Meet the first-time publican who turned a wreck into Britain's Pub of the Year

The Wonston Arms
The Wonston Arms had been derelict Credit: Handout

Taking over a derelict pub is a challenge for anyone, let alone a complete beginner. “I was staggered at how heavy a cask of beer is,” says Matt Todd of his first day in charge of the Wonston Arms. “I picked up a nine-gallon and went: ‘Blimey!’ I picked up an 11-gallon and went: ‘Crikey!’”

That was four years ago, and at that point the idea of the Wonston Arms being named the best pub in the country was as realistic as the village football team winning the Premier League. The pub had been getting shabbier and emptier by the year, and was destined for redevelopment into housing when Todd, then working for Nokia in sales and marketing, had an idea. He would quit his job, he decided, and spend his savings on buying the pub. His wife, Lisa, didn’t approve, but Todd had fond memories of the convivial pubs of his childhood and thought he could make something similar of the Wonston Arms.

It was a huge gamble, he says, “but I believed the market was changing. I believed there was a lack of those places, what I remember pubs to be like in the Seventies, in the north of England.” Todd’s vision was of a pub that would offer the residents of the small Hampshire village a friendly place to unwind and get to know each other. It wouldn’t serve food, he determined, because sit-down meals are anathemic to meeting new people. It wouldn’t be part of a chain or connected to a brewery, and would therefore be able to to source a wide range of beers and spirits.

Four years ago, the pub was a wreck Credit: Handout

Todd, 50, had faith in his plan for a wet freehouse, but was shocked by the state of the pub he’d bought. “I sunk a lot of money into it” – hundreds of thousands of pounds – “and bought a basket case. I honestly thought: ‘Christ, what have I done?’”

Without the support of his neighbours, Todd might have failed to make a presentable pub of the Wonston. He and his wife Lisa, a singer who runs a music school, had moved to the village six years earlier, in 2009, because of Matt’s job, and in that time had made friends whose help would later be invaluable. “For two years,” says Todd, “I renovated the pub during the week with the locals and I pulled pints in the evening. We did it together.”
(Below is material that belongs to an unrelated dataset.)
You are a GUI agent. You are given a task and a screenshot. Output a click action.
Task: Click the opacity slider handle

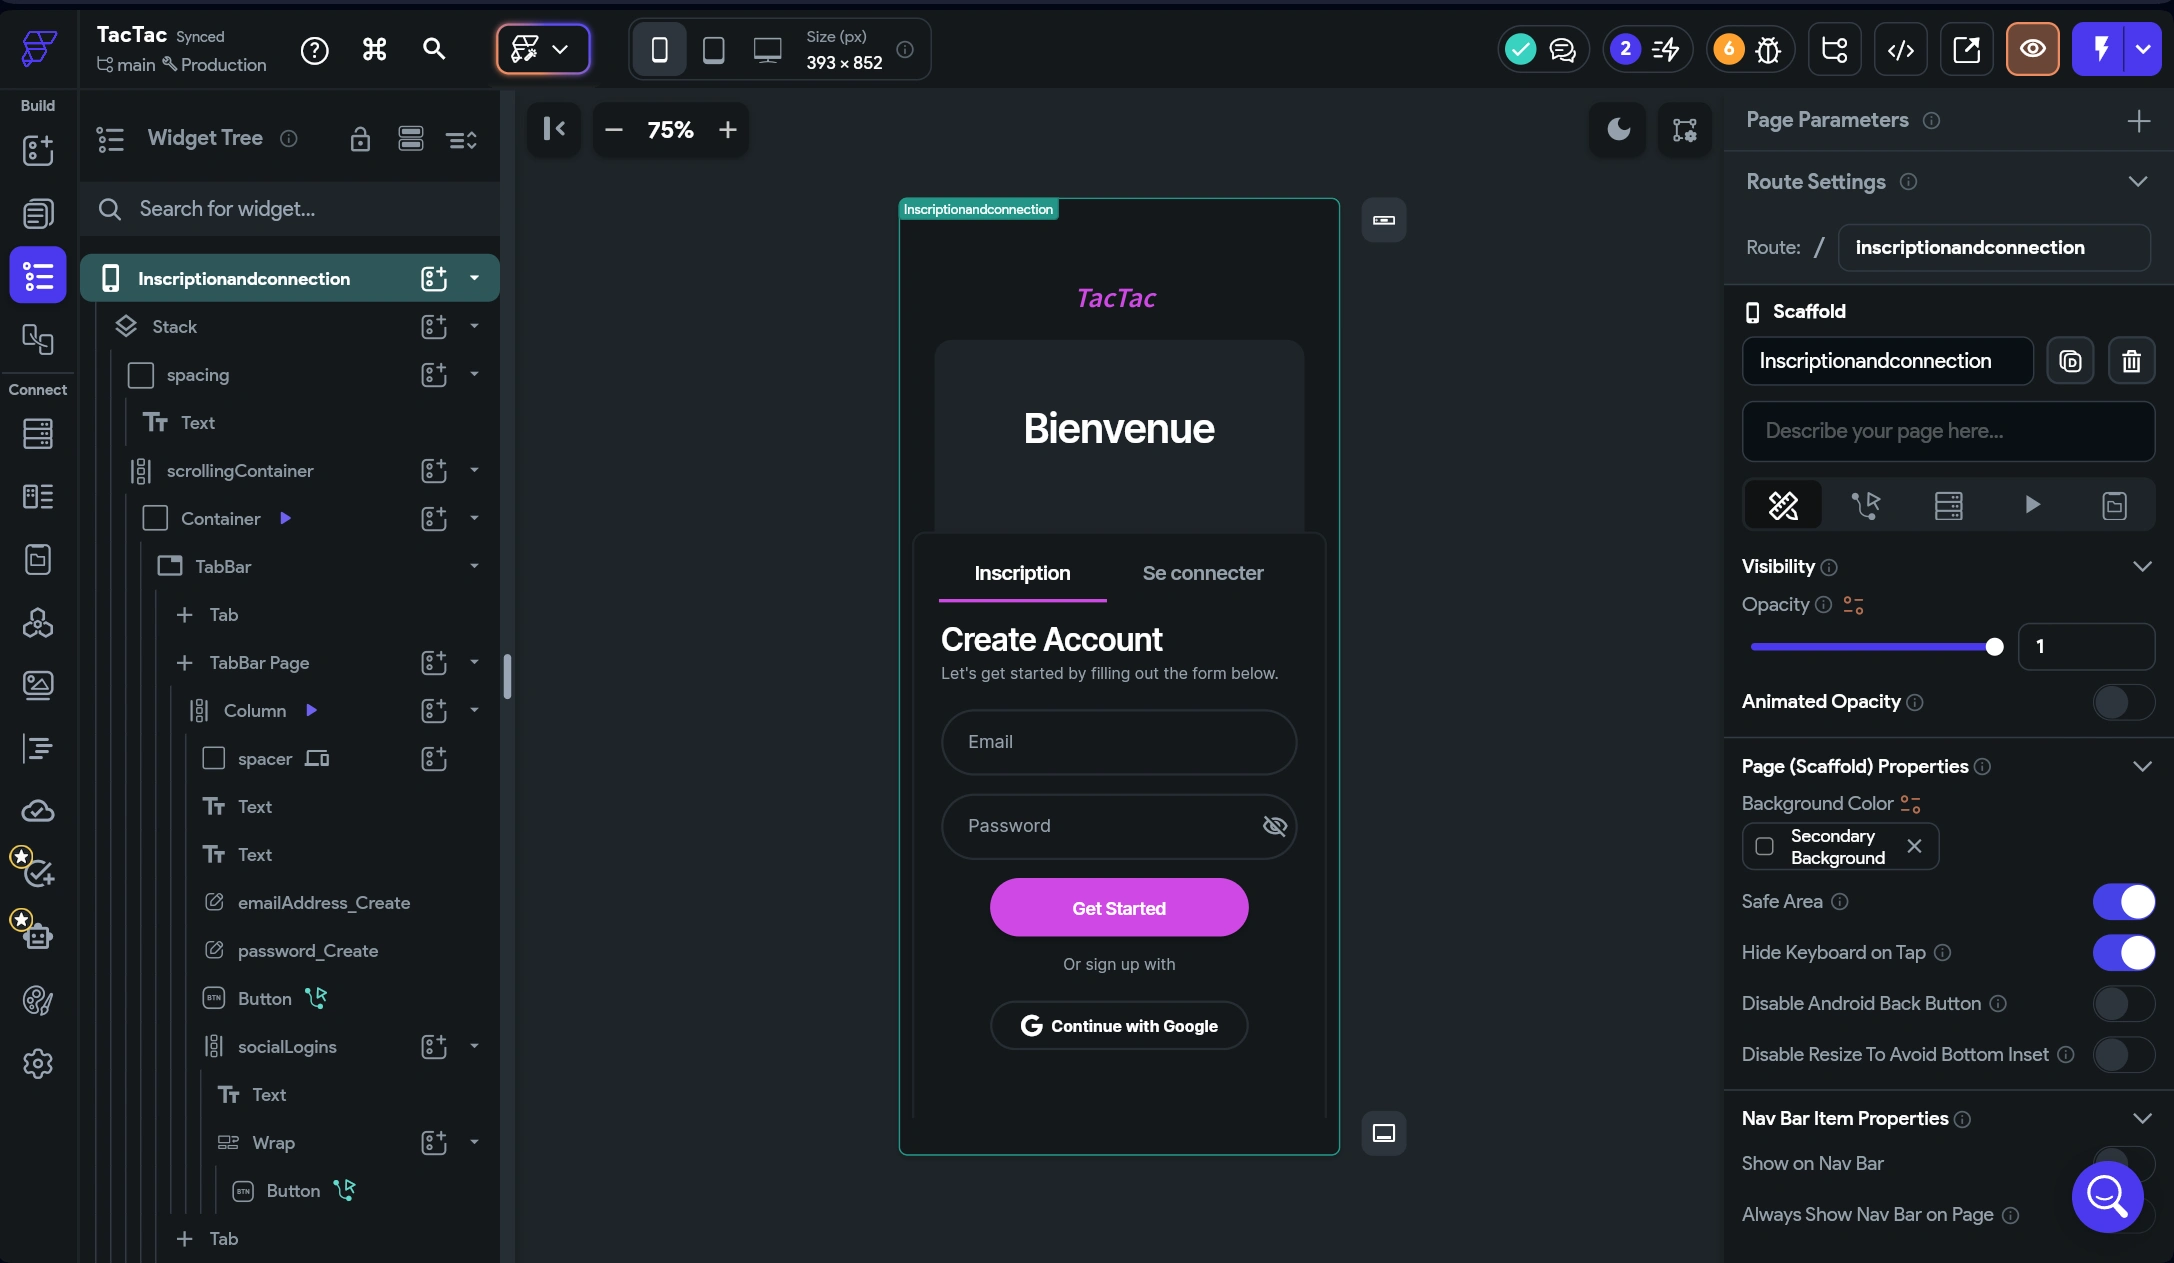1994,647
It was a dramatic lifestyle change and Todd (above) loved it. For years, he had hated going to work. Now his commute was a 600-yard walk to the pub, and as a result of being on his feet all day, he lost a stone and a half. He had started as an amateur, but was learning how to treat cask ales and, just as importantly, how to lift them. Villagers who had abandoned the pub years ago began to trickle back, first to see how the new management was doing, then out of habit. The pub’s calendar began to fill with quizzes, folk and jazz performances, photography club meetings and darts matches. The only hot food the pub served was from pop-up stalls, with local vendors coming to sell fish and chips, pizza and curry. Another upshot: Lisa started coming to the pub with her friends.

Todd’s had hoped to get the Wonston Arms into the Good Beer Guide published by the Campaign for Real Ale (Camra). He managed it in 2017, just two years after buying it. Then, at the end of last year, he learned that his pub was one of the four finalists in Camra’s Pub of the Year category. The other finalists were the Cricketers Arms in St Helens, Merseyside; the Chequers in Little Gransden; and the Volunteer Arms in Musselburgh. To be part of that group, Todd recalls, was in itself “an amazing privilege”.

When the call came to say the Wonston Arms had won the top prize, Todd was in Antigua supporting a local, Sam Bolt-Lawrence, who was doing a sponsored row across the Atlantic. It was one of several causes that the pub and its patrons had supported, and Todd recalls being more focused on assisting Bolt-Lawrence than on enjoying the accolade.

But when it sank in, he says, “it was amazing. Blimey.” He says the prize is as much for his fellow villagers as for him. “I’ve changed from being a corporate boy to being a publican who’s renovated a derelict pub and brought it back to life, and it’s never felt like a day’s work, ever ever ever. I just love being part of this community, and everyone’s made it happen. I can pull pints now – I never could before – and they’ve all decorated it with me, doing building work, painting, relaying floors, carpets. Everyone's chipped in and given of their time to make this place what it is.”

The award, whose criteria were atmosphere, decoration, welcome, service, community focus and the quality of the beer, will be presented at the Wonston Arms today. Todd, who only learned to lift a cask four years ago, deserves to roll out the barrel.